Pages
▼
Tuesday, December 14, 2021
Fujifilm, Lomography and Instant Fun
One of the camera's we used was Ethan's laser-cut 4x5 pinhole camera, made from a kit that he sells. Here's the Lomography Graflok back mounted to the camera:
Here's the camera and Lomo back mounted to a tripod:
Fuji's Instax Wide instant print film has up to now only been usable in plastic point-and-shoot cameras, which offer a limited amount of control over exposure and focus. But now with Lomography's 4x5 back for Instax wide, it can be exposed in any camera that offers a graflok film back, opening up a new world of opportunity for creative photographers.
Ethan has been using this film back with his 3D printed camera that adapts Mamiya press lenses. He also has made his own focusing adapter that has an integral viewing screen, making it more convenient to use than Lomography's supplied focus adapter, that requires the camera's native view screen be repeatedly installed and removed between each shot.
During our photo shoot today, I had the idea of using Ethan's backyard wooden fence as a makeshift gallery space.
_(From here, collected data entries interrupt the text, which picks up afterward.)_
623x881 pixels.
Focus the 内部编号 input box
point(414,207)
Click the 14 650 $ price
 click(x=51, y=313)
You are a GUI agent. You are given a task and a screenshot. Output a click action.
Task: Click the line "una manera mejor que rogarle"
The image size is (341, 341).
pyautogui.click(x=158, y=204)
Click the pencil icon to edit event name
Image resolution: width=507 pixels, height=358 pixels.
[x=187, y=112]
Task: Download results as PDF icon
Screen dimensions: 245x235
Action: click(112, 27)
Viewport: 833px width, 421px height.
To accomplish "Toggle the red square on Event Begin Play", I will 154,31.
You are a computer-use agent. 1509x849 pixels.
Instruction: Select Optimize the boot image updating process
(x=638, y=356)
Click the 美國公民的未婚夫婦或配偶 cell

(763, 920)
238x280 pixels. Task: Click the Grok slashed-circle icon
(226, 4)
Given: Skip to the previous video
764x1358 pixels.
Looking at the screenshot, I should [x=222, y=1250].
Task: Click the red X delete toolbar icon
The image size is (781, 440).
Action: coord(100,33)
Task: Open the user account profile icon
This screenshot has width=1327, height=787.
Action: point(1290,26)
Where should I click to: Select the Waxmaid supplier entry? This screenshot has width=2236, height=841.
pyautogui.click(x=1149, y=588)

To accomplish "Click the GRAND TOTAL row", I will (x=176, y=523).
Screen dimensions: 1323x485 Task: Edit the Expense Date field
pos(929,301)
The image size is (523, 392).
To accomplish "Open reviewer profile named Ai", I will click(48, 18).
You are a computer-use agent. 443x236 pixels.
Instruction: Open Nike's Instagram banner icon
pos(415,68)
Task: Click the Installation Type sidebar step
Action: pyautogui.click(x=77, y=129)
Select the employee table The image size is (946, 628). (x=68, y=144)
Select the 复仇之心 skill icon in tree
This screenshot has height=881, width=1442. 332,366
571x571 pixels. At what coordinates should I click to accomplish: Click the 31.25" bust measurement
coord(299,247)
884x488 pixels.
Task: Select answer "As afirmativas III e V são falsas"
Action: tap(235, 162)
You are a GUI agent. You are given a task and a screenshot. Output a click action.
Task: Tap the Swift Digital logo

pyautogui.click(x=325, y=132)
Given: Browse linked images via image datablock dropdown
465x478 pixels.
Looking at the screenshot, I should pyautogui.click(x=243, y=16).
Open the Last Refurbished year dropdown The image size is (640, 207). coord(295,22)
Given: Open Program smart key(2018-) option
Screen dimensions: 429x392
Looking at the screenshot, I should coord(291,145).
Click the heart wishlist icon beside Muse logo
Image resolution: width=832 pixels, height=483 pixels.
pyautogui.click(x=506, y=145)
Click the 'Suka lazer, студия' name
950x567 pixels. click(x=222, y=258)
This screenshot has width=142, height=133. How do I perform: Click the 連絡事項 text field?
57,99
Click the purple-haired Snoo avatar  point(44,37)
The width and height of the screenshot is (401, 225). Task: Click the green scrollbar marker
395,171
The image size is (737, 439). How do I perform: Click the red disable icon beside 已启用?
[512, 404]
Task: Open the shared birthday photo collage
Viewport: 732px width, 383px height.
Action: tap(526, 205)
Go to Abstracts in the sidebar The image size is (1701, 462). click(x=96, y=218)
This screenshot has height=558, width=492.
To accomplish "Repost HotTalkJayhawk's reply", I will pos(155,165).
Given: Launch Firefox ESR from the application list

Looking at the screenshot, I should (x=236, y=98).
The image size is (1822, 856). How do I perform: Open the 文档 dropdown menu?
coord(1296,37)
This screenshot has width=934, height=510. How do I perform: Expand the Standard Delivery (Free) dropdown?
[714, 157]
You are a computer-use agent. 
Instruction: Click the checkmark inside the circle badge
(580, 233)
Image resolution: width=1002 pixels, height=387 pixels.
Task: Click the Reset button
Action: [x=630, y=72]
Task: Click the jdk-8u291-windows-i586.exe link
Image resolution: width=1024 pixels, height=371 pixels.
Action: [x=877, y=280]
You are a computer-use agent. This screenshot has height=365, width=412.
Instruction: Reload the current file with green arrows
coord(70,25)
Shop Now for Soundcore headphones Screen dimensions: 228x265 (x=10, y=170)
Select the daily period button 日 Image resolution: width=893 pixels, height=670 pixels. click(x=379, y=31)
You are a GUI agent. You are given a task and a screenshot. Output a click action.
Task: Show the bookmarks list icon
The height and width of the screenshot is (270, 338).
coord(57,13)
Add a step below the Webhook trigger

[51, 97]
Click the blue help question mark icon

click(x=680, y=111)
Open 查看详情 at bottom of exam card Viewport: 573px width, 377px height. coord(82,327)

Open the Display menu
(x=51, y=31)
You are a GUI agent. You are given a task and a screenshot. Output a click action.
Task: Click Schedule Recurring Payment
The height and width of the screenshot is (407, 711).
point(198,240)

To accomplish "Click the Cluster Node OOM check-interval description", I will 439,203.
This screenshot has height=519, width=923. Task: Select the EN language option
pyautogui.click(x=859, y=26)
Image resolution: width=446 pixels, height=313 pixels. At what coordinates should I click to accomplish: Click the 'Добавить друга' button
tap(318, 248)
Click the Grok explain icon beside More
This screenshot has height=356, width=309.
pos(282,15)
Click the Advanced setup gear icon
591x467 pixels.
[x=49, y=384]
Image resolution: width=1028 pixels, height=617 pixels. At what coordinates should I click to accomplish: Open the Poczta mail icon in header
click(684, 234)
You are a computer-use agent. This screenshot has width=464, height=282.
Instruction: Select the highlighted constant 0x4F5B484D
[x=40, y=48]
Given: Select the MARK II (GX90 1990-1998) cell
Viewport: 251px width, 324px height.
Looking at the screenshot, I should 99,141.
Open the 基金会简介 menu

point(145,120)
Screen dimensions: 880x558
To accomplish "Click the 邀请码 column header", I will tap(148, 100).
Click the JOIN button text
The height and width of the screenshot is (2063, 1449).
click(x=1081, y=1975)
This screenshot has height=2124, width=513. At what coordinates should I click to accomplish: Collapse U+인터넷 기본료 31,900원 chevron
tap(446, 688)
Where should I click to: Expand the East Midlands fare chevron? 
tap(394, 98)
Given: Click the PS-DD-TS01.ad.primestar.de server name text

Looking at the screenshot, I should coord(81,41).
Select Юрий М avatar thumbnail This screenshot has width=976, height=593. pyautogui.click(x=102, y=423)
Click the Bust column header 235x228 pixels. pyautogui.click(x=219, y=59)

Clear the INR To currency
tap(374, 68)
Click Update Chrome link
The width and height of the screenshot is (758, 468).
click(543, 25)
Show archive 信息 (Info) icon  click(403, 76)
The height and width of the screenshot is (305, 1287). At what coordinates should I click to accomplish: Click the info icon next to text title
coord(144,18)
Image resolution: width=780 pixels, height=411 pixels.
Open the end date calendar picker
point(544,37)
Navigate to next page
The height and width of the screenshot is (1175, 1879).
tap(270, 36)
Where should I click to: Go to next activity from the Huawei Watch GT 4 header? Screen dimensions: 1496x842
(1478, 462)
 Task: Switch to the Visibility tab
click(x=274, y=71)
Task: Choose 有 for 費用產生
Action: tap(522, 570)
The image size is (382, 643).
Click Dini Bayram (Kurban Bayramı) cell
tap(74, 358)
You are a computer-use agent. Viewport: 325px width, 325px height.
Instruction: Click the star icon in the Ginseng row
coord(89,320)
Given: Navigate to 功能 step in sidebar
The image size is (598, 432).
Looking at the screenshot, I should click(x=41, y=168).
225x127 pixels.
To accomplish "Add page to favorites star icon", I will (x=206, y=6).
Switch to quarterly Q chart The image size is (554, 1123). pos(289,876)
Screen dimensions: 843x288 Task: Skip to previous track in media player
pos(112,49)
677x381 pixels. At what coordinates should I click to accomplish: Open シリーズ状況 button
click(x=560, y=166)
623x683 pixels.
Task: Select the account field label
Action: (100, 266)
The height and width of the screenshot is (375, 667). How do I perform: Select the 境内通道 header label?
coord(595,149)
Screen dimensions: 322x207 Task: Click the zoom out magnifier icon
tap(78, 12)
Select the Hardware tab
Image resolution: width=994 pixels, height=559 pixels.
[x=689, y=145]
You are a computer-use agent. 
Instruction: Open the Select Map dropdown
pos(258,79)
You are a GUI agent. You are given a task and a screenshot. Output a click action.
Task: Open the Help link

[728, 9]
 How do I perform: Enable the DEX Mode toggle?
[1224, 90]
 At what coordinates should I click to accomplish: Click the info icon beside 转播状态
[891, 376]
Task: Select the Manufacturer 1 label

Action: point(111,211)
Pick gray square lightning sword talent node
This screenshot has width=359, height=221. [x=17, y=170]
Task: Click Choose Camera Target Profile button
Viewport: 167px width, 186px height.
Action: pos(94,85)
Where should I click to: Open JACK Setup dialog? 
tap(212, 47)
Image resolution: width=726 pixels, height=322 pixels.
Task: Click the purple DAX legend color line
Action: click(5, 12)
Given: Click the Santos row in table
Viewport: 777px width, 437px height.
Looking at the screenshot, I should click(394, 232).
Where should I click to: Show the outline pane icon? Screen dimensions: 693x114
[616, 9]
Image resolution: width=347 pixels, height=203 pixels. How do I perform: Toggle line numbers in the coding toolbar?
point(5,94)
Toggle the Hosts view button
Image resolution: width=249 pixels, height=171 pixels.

The fence's old iron nails worked well with rare-earth magnets as a means for attaching the Instax prints.
We noted with the longer exposures using the pinhole camera (3-5 seconds) that reciprocity failure caused the Instax color film to shift toward purple in these cloudy daylight shots.
The Instax film has an ISO speed rating of 800, much faster than the slow photo paper (ISO 6-12) that I typically use in pinhole cameras. As such, I was surprised when my light meter app recommended only a few seconds exposure in today's cloudy weather.
Typecast on Olympia Splendid 33 using Gregg-ruled shorthand paper.
Wow, I had no idea that instant film was capable of such a high ISO rating. Very interesting post. I especially liked the impromptu photo gallery enabled by the nails in the fence along with the rare earth magnets!